S3 STANDARD_IA (Infrequent Access) storage class is optimized for long-lived and less frequently accessed data for e.g. backups and older data where access is limited, but the use case still demands high performance
STANDARD_IA is designed to sustain the loss of data in a two facilities
STANDARD_IA objects are available for real-time access.
STANDARD_IA storage class is suitable for larger objects greater than 128 KB (smaller objects are charged for 128KB only) kept for at least 30 days.
Same low latency and high throughput performance of Standard
Designed for durability of 99.999999999% of objects
Reduced Redundancy Storage (RRS) storage class is designed for noncritical, reproducible data stored at lower levels of redundancy than the STANDARD storage class, which reduces storage costs
Designed for durability of 99.99% of objects
Designed for 99.99% availability over a given year
Lower level of redundancy results in less durability and availability
RRS stores objects on multiple devices across multiple facilities, providing 400 times the durability of a typical disk drive,
RRS does not replicate objects as many times as S3 standard storage and is designed to sustain the loss of data in a single facility.
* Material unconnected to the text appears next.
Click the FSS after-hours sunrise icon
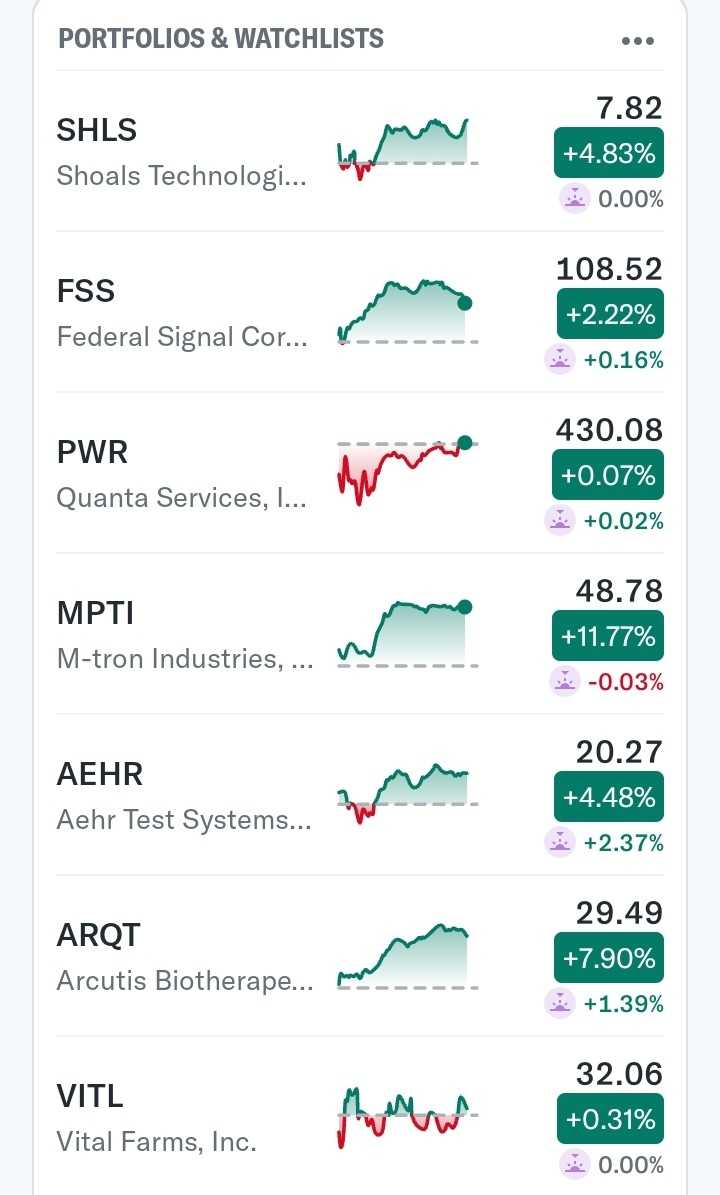point(560,359)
If an RRS object is lost, S3 returns a 405 error on requests made to that object
S3 can send an event notification, configured on the bucket, to alert a user or start a workflow when it detects that an RRS object is lost which can be used to replace the lost object
GLACIER storage class is suitable for archiving data where data access is infrequent and retrieval time of several (3-5) hours is acceptable.
GLACIER storage class uses the very low-cost Amazon Glacier storage service, but the objects in this storage class are still managed through S3
Designed for durability of 99.999999999% of objects
GLACIER cannot be specified as the storage class at the object creation time but has to be transitioned fromSTANDARD, RRS, or STANDARD_IA to GLACIER storage class using lifecycle management.
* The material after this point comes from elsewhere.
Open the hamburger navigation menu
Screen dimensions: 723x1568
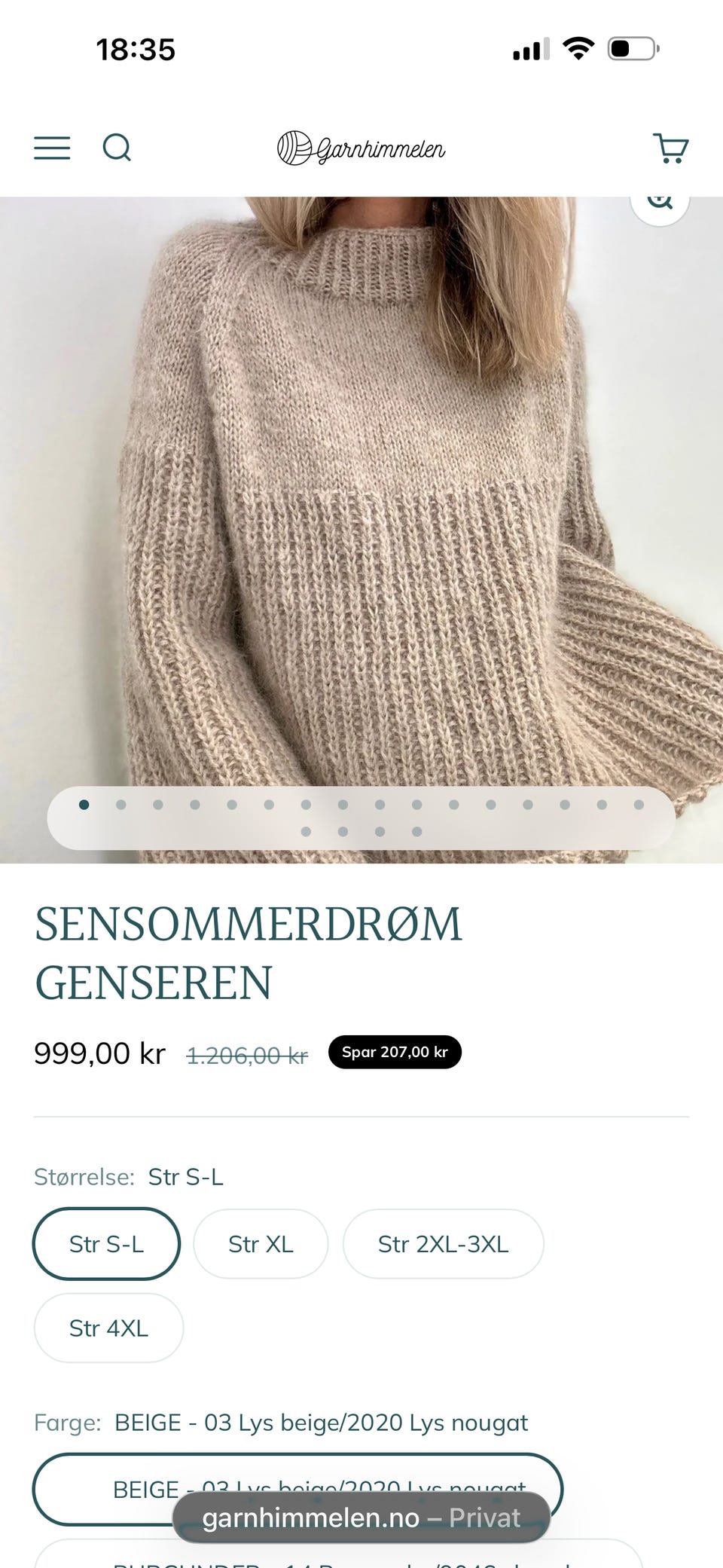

For accessing GLACIER objects,
object must be restored which can taken anywhere between 3-5 hours
objects are only available for the time period (number of days) specified during the restoration request
object’s storage class remains GLACIER
charges are levied for both the archive (GLACIER rate) and the copy restored temporarily (RRS rate)
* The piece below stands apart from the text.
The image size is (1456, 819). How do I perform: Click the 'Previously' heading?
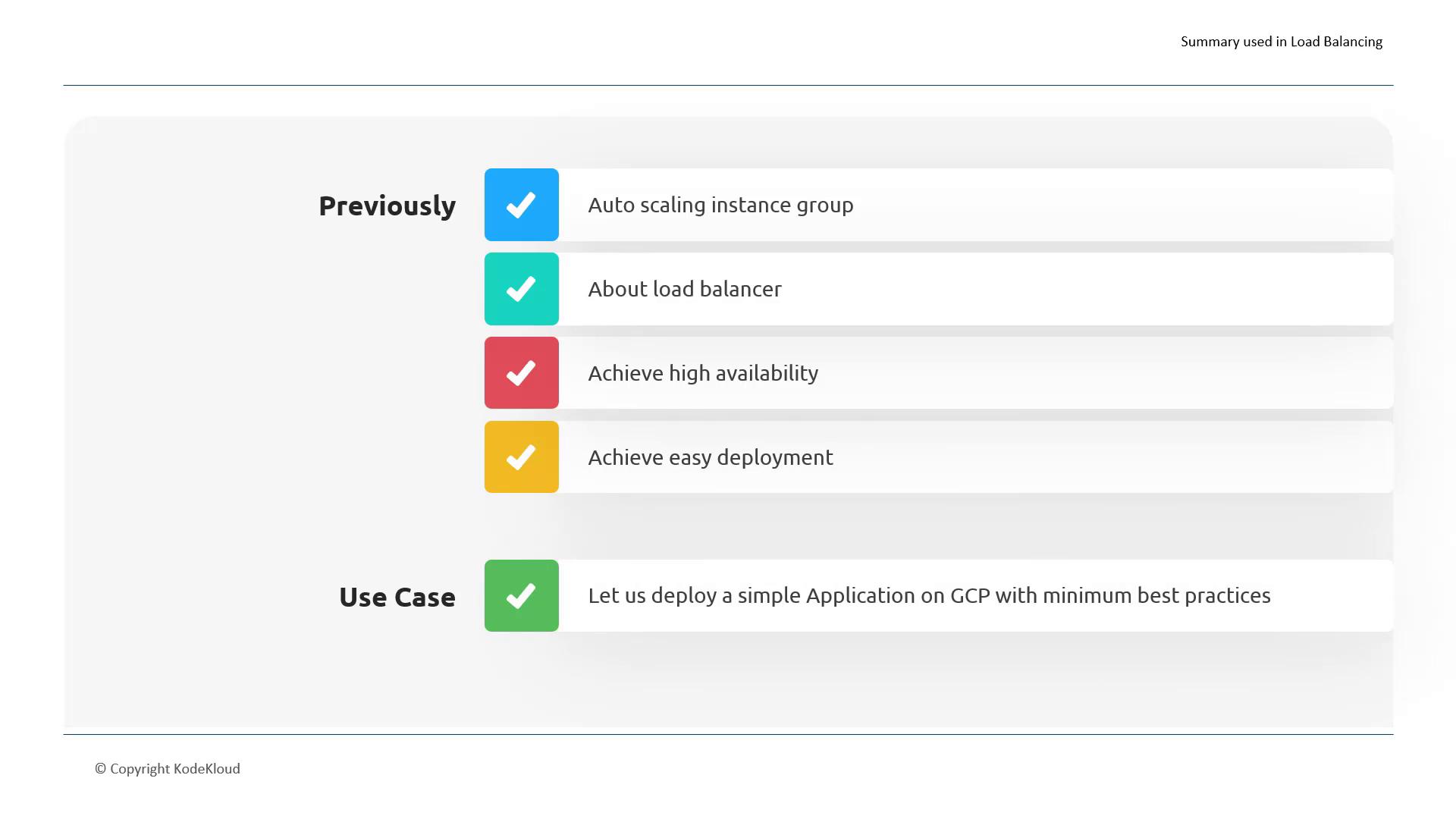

Vault Lock feature enforces compliance via a lockable policy
AWS Certification Exam Practice Questions
Questions are collected from Internet and the answers are marked as per my knowledge and understanding (which might differ with yours).
AWS services are updated everyday and both the answers and questions might be outdated soon, so research accordingly.
AWS exam questions are not updated to keep up the pace with AWS updates, so even if the underlying feature has changed the question might not be updated
Open to further feedback, discussion and correction.
What does RRS stand for when talking about S3?
Redundancy Removal System
Relational Rights Storage
Regional Rights Standard
Reduced Redundancy Storage
What is the durability of S3 RRS?
What is the Reduced Redundancy option in Amazon S3?
Less redundancy for a lower cost
It doesn’t exist in Amazon S3, but in Amazon EBS.
It allows you to destroy any copy of your files outside a specific jurisdiction.
It doesn’t exist at all
An application is generating a log file every 5 minutes. The log file is not critical but may be required only for verification in case of some major issue. The file should be accessible over the internet whenever required. Which of the below mentioned options is a best possible storage solution for it?
AWS S3 RRS
A user has moved an object to Glacier using the life cycle rules. The user requests to restore the archive after 6 months. When the restore request is completed the user accesses that archive. Which of the below mentioned statements is not true in this condition?
The archive will be available as an object for the duration specified by the user during the restoration request
The restored object’s storage class will be RRS (After the object is restored the storage class still remains GLACIER. Read more)
The user can modify the restoration period only by issuing a new restore request with the updated period
The user needs to pay storage for both RRS (restored) and Glacier (Archive) Rates
Your department creates regular analytics reports from your company’s log files. All log data is collected in Amazon S3 and processed by daily Amazon Elastic Map Reduce (EMR) jobs that generate daily PDF reports and aggregated tables in CSV format for an Amazon Redshift data warehouse. Your CFO requests that you optimize the cost structure for this system. Which of the following alternatives will lower costs without compromising average performance of the system or data integrity for the raw data? [PROFESSIONAL]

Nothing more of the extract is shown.